The Lincoln Lawyer (2005) became Connelly’s best-selling book. He had a second No. 1 New York Times best-seller that year with the Bosch book, The Closers. Two No. 1’s in one year was a feat envied by any slob who ever struggled to make money from writing. Two in one year was like showing off.
A meeting between Harry and Mickey was inevitable, of course, but Connelly wasn’t sure if he was ready for it until an editor’s request two years ago made it happen sooner rather than later.
The Brass Verdict is the second full Mickey Haller novel, with a major supporting role played by Harry Bosch. There’s no brotherly bonding — Bosch knows about their relationship, Haller does not — but they do inch closer to each other as they are drawn into another tangled web of murder.
As the book starts, a lawyer is murdered and Haller — who’s taken a couple of years off recovering from the life-threatening action in Lincoln Lawyer — inherits the cases. Not only does he have a doozy of a murder trial looming (thanks to his colleague’s death), but Harry Bosch also is sticking his nose into things, convinced that whoever killed that first guy might want to bag another lawyer.
Connelly keeps getting better. You can read these books out of order and catch glimpses of Bosch (and now Haller) at different points of their lives. A newbie can pick up Brass Verdict and enjoy it; no prior knowledge is assumed. But if you are steeped in Connelly Land, you appreciate each new, further exploration of the mind of Harry Bosch. If there is one complaint about the new book it’s this: We need more Harry. The assumed conflict between the police detective and the criminal defense attorney does not occur. Connelly is much too smart and talented to go for the obvious.

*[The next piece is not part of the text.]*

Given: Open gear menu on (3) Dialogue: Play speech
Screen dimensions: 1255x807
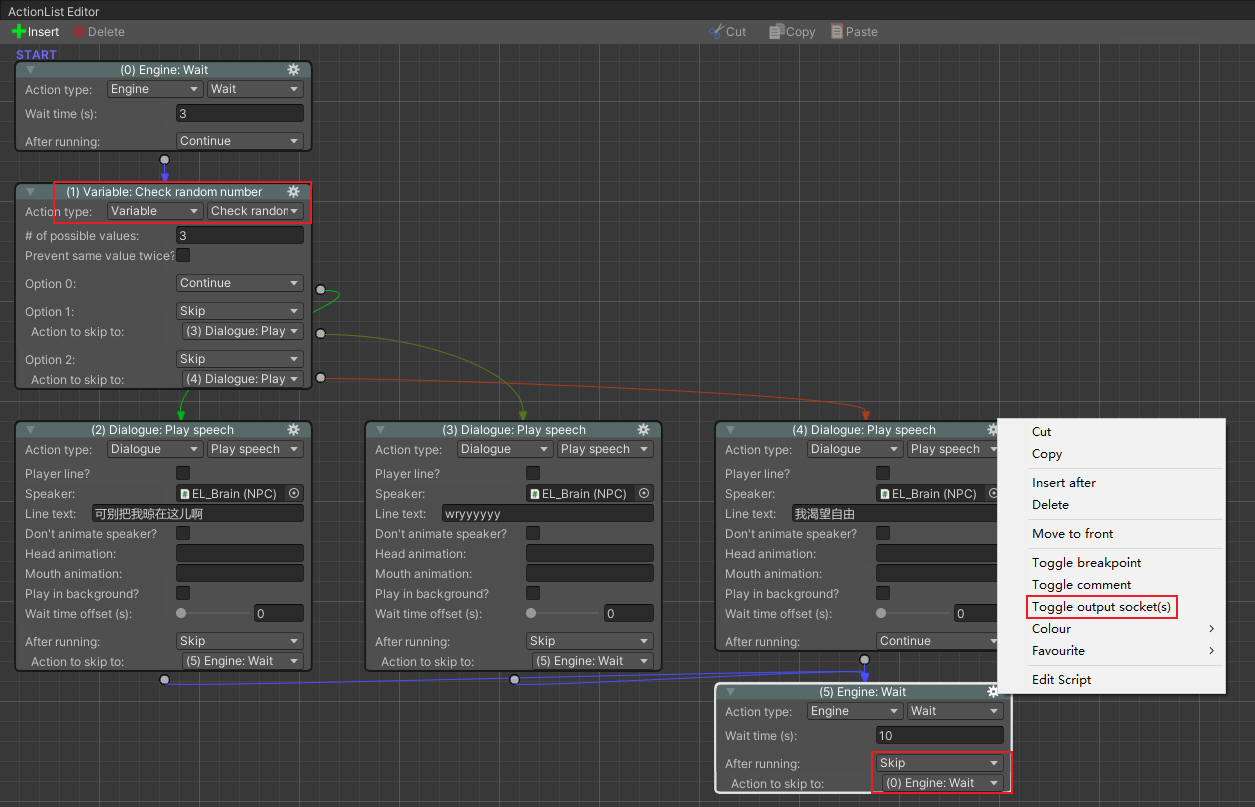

When he was in college at Gainesville, Connelly figured he would study building construction and go into the family business. Then he walked into a movie theater showing Robert Altman’s The Long Goodbye, and things changed. The film led him to the source material, the novel by Raymond Chandler. Soon, Connelly had absorbed Chandler into his sinews, admiring his ability to take crime stories and weave great art from the sordid elements. Connelly has taken the mystery novel to a higher level. Like Chandler, Connelly’s books will endure.